Singles from The Hunger Games: The Ballad of Songbirds & Snakes (Original Motion Picture Score)
- "Mercy" Released: November 7, 2023;

= The Hunger Games: The Ballad of Songbirds & Snakes (score) =

The Hunger Games: The Ballad of Songbirds & Snakes (Original Motion Picture Score) is the score album to the 2023 film The Hunger Games: The Ballad of Songbirds & Snakes. James Newton Howard composed the film's score, whose album consisted of 40 tracks and featured pianist Yuja Wang in three of them. The soundtrack was released by Sony Masterworks on November 17, 2023.

== Background ==
In July 2022, franchise regular James Newton Howard returned to collaborate for the fifth film, after scoring the previous installments. Although he intended to reuse thematic materials from the predecessors, he instead wrote "fresh" and "original" music as the prequel is a "brand new entry" in the franchise. The score album consists of 40 tracks.

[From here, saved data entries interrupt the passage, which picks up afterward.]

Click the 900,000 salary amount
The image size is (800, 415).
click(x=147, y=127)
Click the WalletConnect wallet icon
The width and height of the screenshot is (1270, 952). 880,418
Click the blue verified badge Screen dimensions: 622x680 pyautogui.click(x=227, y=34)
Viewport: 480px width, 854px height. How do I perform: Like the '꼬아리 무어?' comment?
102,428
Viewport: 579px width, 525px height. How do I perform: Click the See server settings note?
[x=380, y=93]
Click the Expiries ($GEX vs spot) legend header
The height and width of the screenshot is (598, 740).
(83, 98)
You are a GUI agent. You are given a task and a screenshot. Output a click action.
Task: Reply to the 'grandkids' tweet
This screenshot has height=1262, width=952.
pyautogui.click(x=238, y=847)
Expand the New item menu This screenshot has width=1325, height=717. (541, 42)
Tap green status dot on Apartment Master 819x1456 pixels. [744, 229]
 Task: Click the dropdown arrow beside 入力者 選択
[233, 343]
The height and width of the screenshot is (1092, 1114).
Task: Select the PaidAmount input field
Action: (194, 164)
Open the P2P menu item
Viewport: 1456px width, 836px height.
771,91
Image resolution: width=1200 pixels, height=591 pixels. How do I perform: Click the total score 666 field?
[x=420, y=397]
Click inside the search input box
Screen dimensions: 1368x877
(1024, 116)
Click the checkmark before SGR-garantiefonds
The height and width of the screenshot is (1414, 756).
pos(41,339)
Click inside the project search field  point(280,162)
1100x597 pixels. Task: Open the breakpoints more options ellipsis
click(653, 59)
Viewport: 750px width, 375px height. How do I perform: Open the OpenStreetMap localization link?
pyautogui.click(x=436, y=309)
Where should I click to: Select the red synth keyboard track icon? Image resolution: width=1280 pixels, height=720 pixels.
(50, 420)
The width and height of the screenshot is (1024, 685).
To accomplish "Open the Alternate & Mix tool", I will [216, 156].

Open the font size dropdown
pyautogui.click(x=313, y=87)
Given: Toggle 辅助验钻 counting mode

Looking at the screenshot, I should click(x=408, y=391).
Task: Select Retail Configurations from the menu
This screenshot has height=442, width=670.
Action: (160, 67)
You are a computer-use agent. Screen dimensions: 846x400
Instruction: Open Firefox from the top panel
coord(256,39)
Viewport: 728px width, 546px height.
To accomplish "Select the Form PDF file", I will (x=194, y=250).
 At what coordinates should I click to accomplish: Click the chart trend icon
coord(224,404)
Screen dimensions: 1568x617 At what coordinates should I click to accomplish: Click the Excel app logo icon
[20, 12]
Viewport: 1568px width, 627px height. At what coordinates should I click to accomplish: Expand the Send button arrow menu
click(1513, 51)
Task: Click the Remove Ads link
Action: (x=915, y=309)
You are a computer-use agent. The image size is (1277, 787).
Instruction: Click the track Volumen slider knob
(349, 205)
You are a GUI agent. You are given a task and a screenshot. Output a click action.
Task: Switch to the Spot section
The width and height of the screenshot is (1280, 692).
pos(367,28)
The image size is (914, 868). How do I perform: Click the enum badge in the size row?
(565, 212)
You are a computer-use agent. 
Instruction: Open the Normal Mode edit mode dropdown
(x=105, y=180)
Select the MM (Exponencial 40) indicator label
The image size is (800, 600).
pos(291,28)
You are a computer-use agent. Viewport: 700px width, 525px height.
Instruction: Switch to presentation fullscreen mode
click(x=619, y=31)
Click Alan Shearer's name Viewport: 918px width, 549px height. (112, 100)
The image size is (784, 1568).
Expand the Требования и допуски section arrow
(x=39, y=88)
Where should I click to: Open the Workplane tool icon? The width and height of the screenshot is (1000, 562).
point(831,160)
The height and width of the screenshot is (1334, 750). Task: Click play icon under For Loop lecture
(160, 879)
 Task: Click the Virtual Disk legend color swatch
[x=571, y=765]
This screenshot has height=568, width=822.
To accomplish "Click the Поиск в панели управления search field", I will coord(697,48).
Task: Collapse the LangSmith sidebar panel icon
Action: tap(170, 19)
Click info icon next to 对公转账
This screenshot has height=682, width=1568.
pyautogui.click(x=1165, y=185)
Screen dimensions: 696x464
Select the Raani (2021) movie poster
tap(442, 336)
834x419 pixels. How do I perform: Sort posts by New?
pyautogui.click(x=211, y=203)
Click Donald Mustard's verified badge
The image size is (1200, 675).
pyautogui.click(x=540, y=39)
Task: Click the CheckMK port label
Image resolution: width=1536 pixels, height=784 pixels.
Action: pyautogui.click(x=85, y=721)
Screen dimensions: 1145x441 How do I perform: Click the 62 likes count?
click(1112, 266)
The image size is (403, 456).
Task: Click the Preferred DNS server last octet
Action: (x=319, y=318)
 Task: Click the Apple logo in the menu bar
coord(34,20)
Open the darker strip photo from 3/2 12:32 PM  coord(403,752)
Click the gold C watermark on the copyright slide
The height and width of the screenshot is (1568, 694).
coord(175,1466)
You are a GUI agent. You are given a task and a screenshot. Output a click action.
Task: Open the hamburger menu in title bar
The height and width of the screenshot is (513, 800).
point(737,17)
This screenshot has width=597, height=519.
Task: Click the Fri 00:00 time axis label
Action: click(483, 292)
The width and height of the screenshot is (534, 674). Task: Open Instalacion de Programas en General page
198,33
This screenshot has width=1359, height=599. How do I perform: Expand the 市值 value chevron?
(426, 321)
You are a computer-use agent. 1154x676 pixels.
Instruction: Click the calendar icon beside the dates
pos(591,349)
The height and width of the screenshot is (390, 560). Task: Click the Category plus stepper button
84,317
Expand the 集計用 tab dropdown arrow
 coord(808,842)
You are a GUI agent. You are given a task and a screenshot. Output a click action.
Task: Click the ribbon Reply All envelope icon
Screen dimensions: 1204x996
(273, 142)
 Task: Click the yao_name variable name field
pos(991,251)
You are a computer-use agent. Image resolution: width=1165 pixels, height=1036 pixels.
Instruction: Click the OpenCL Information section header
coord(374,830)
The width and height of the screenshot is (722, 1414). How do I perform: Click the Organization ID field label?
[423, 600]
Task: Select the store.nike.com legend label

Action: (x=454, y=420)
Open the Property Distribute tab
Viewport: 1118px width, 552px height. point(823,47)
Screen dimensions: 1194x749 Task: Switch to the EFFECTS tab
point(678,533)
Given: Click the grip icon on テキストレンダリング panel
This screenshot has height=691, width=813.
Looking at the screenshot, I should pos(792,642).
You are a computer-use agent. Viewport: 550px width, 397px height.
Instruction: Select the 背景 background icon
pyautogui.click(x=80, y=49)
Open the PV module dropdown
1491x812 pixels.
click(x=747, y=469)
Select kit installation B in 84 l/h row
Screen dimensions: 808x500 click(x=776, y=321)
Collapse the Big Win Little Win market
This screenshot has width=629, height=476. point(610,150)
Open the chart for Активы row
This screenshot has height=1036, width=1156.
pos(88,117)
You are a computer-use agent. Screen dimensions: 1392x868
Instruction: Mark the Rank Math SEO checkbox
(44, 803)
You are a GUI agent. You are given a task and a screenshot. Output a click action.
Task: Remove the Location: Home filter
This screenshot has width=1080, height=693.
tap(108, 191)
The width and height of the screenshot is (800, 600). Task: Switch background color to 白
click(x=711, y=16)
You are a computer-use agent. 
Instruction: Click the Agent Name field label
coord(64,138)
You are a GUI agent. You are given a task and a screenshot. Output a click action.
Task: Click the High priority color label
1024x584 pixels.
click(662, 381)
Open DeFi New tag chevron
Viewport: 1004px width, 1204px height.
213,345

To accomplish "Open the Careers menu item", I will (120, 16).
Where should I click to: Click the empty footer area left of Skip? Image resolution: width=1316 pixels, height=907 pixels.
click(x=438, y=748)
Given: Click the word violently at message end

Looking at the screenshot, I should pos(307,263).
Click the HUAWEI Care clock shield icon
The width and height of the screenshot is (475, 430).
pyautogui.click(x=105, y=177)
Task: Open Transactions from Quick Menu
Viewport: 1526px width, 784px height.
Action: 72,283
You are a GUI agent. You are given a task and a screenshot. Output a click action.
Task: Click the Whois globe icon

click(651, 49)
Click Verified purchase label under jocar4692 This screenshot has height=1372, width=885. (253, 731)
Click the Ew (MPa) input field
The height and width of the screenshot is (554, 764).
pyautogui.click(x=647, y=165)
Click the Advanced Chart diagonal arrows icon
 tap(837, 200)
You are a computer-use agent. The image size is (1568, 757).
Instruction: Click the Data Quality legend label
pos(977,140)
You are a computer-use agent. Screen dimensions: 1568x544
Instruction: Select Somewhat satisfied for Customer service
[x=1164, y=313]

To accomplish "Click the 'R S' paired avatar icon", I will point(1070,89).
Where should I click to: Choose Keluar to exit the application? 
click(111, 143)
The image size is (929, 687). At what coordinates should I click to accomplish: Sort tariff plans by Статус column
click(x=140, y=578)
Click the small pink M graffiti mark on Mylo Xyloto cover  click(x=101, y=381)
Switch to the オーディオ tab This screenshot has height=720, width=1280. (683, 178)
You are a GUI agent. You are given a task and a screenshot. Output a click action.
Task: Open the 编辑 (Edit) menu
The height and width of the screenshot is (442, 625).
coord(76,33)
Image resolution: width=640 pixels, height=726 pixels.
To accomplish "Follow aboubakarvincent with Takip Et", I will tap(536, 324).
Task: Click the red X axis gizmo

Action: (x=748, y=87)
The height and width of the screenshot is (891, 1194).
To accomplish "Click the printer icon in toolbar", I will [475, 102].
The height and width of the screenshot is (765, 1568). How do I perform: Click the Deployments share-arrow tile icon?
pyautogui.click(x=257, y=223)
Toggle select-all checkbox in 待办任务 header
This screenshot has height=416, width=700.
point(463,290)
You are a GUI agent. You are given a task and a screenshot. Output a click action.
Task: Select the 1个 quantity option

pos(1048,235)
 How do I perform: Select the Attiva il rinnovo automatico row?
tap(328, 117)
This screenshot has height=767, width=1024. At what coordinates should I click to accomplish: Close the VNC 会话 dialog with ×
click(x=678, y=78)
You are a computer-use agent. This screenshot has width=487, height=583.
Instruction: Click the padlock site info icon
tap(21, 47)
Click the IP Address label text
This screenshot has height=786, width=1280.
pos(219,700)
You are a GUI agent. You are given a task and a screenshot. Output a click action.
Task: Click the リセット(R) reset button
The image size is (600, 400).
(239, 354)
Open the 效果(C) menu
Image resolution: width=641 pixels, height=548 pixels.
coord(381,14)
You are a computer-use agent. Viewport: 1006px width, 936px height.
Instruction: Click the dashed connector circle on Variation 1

The score was recorded at the AIR Studios in London, during May and June 2023. Chinese pianist Yuja Wang is the featuring artist in the album. The soundtrack was preceded with "Mercy" as the lead single, released on November 7, 2023.

At the same month, it was also announced that the soundtrack would be released on double LPs with the 40-track score being pressed on 180-gram red and gold-colored vinyl discs that covered in a gatefold sleeve and included a four-page booklet that contained stills from the film. It is set to be released in February 2024.

== Reception ==
Zanobard Reviews wrote "James Newton Howard’s Ballad Of Songbirds & Snakes score reprises those classic Hunger Games motifs you know and love and… that’s about it really. Save one or two thunderous moments and a half-decent though sadly underutilised theme for Lucy Gray Baird, there just isn’t much else to remark about." Filmtracks.com wrote "The lack of this score's new themes performed in these tracks is an oddity as well, almost like an admission from the composer that they cannot attract the same appeal of the franchise's prior identities. At the very least, Lucy's theme should have been included here, along with the Mockingjay one prominently heard several times in the score. Casual Howard enthusiasts will likely want The Ballad of Songbirds & Snakes to be more than it is, a competent but ultimately unengaging echo of better times."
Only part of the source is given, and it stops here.